- Your goal -
For this exercise, return exactly the lines of the material below that begin at the one with "Peer Reviewer Process (65, 1726)" and stop after the one with "Copyright Notice (56, 1793)".

- Records for processing -
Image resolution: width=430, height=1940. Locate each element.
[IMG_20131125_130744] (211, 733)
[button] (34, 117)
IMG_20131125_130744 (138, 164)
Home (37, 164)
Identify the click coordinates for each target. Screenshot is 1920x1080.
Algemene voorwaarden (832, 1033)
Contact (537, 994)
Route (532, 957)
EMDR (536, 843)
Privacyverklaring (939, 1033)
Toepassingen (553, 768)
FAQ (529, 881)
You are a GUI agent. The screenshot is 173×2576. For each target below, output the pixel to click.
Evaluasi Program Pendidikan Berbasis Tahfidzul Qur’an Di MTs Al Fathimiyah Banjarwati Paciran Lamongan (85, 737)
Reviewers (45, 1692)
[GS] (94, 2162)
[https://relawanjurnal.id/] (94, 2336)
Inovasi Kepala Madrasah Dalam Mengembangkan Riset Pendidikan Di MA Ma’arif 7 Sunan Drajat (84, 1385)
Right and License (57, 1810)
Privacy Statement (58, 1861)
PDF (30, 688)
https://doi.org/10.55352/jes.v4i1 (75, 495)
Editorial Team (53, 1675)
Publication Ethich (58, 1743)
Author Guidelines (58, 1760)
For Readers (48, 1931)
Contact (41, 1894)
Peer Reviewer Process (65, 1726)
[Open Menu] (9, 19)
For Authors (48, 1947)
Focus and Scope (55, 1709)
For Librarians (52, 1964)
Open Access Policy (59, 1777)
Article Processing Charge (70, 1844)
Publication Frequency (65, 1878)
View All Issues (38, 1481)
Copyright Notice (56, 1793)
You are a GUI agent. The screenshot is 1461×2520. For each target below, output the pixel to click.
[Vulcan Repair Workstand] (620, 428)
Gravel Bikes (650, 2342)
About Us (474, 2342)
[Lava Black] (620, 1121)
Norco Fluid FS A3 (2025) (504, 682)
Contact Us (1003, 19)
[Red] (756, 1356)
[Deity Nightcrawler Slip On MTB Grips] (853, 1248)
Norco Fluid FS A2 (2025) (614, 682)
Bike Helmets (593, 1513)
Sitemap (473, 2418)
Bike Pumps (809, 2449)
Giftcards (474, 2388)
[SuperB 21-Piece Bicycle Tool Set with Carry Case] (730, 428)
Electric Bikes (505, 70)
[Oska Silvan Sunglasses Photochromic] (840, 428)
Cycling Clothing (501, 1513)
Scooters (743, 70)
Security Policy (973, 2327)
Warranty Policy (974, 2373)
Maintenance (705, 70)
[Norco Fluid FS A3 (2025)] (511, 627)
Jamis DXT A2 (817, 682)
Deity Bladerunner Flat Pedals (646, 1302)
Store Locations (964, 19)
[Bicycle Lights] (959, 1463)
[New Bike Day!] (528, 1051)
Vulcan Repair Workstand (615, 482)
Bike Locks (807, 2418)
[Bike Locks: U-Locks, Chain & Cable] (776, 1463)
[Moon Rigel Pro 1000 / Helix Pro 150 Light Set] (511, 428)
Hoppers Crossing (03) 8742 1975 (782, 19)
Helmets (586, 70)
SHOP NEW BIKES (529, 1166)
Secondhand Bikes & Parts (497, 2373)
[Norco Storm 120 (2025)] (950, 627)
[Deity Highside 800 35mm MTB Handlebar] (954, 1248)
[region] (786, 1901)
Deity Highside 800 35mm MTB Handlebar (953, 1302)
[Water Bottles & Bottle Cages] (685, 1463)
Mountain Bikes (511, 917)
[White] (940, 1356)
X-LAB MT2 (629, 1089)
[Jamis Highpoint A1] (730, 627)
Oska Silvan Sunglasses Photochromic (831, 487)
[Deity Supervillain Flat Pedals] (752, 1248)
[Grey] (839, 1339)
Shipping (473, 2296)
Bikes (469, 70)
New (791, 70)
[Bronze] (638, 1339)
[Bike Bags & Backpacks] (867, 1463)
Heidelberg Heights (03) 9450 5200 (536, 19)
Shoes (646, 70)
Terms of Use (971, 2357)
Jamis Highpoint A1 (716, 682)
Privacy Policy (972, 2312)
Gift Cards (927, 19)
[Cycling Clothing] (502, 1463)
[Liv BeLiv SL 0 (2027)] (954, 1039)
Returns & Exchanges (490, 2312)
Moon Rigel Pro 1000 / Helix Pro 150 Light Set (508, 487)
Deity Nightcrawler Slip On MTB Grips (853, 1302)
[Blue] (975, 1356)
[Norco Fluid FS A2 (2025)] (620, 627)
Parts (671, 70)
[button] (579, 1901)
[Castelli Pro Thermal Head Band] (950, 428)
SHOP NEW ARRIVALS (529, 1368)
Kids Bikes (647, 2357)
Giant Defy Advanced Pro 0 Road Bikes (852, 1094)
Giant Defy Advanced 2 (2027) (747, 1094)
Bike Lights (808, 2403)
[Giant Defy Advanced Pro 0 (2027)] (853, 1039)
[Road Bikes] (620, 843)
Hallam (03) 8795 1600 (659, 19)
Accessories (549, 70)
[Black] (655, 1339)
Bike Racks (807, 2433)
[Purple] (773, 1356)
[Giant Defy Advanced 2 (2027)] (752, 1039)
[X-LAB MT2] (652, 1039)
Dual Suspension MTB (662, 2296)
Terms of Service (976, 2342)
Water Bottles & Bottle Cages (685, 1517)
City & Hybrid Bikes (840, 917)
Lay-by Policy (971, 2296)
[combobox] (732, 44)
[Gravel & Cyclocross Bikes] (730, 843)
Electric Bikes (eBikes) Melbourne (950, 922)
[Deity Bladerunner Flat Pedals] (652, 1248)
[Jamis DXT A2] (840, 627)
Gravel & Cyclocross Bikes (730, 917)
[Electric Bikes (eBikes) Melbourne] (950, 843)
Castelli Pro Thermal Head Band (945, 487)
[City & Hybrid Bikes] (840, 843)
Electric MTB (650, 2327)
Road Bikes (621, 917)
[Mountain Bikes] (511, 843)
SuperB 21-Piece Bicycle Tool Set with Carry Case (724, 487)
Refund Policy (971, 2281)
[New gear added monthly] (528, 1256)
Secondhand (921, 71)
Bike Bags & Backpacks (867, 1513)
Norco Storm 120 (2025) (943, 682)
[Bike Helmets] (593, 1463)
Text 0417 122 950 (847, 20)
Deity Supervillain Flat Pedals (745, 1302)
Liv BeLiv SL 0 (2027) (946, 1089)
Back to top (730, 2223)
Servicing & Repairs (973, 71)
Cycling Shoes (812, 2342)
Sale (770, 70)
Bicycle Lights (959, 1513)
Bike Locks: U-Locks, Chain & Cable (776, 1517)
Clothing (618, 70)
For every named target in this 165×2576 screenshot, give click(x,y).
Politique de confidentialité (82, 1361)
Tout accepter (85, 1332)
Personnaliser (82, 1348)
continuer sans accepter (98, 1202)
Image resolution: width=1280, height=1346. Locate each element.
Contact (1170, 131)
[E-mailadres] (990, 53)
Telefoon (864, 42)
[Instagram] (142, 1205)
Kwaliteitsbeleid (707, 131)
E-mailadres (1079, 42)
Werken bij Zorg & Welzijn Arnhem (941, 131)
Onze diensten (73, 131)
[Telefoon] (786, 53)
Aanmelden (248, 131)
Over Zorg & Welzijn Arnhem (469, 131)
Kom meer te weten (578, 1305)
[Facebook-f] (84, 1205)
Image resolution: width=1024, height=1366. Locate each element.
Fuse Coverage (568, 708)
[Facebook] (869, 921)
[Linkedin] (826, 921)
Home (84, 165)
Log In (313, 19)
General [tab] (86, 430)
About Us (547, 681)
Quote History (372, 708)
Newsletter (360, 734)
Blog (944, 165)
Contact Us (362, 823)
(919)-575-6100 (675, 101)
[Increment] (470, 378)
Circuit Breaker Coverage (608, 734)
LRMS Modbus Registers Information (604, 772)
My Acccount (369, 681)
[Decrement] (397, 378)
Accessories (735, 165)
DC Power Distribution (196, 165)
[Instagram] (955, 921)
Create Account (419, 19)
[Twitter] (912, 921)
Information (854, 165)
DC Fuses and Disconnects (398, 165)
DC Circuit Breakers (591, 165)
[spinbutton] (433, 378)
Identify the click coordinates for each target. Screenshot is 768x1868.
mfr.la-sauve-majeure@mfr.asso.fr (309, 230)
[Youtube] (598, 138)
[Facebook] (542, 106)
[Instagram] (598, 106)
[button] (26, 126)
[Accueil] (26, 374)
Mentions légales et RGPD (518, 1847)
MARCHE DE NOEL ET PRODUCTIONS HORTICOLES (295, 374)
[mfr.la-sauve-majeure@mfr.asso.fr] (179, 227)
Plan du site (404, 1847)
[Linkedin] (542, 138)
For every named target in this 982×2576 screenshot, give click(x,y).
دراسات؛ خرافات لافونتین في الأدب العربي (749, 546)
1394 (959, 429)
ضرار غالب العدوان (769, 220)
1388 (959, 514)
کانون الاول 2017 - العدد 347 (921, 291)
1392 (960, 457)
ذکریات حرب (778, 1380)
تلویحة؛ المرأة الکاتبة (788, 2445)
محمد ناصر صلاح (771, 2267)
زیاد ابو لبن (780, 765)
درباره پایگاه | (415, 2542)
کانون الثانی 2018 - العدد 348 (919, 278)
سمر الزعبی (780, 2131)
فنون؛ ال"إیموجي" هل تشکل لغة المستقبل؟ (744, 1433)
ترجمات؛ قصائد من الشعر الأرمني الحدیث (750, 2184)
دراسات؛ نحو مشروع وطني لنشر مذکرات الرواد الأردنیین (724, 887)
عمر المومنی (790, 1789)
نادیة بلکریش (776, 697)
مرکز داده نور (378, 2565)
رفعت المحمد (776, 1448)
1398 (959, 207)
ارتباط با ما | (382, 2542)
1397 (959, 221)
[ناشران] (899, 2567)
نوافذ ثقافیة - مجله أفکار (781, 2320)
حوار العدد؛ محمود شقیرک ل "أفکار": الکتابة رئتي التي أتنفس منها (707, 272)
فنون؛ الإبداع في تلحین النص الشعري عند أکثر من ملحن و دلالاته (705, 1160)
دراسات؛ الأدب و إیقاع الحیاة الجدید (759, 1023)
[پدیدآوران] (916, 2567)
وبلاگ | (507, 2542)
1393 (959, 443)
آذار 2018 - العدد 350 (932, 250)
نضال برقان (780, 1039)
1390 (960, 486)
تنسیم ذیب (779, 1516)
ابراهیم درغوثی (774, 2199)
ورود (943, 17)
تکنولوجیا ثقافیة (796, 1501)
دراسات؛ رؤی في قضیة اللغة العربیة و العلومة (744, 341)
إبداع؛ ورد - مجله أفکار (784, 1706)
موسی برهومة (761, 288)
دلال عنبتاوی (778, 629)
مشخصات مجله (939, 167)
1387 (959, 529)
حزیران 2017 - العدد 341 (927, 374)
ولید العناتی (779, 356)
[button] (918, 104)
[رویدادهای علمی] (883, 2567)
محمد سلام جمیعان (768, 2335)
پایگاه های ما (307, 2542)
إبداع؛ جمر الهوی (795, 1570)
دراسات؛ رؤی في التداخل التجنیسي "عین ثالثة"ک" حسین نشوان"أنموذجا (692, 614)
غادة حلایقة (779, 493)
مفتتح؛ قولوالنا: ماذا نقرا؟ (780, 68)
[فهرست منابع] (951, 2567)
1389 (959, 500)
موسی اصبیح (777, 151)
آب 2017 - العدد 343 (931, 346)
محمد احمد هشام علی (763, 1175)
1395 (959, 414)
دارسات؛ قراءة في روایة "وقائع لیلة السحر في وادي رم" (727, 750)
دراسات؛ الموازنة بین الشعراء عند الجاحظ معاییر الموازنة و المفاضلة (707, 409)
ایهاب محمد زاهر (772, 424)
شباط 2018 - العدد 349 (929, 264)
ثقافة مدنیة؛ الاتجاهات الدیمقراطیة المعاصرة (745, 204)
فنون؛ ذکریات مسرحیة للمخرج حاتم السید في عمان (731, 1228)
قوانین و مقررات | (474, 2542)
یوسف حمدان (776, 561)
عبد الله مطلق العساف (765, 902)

- Your solution -
Peer Reviewer Process (65, 1726)
[Open Menu] (9, 19)
For Authors (48, 1947)
Focus and Scope (55, 1709)
For Librarians (52, 1964)
Open Access Policy (59, 1777)
Article Processing Charge (70, 1844)
Publication Frequency (65, 1878)
View All Issues (38, 1481)
Copyright Notice (56, 1793)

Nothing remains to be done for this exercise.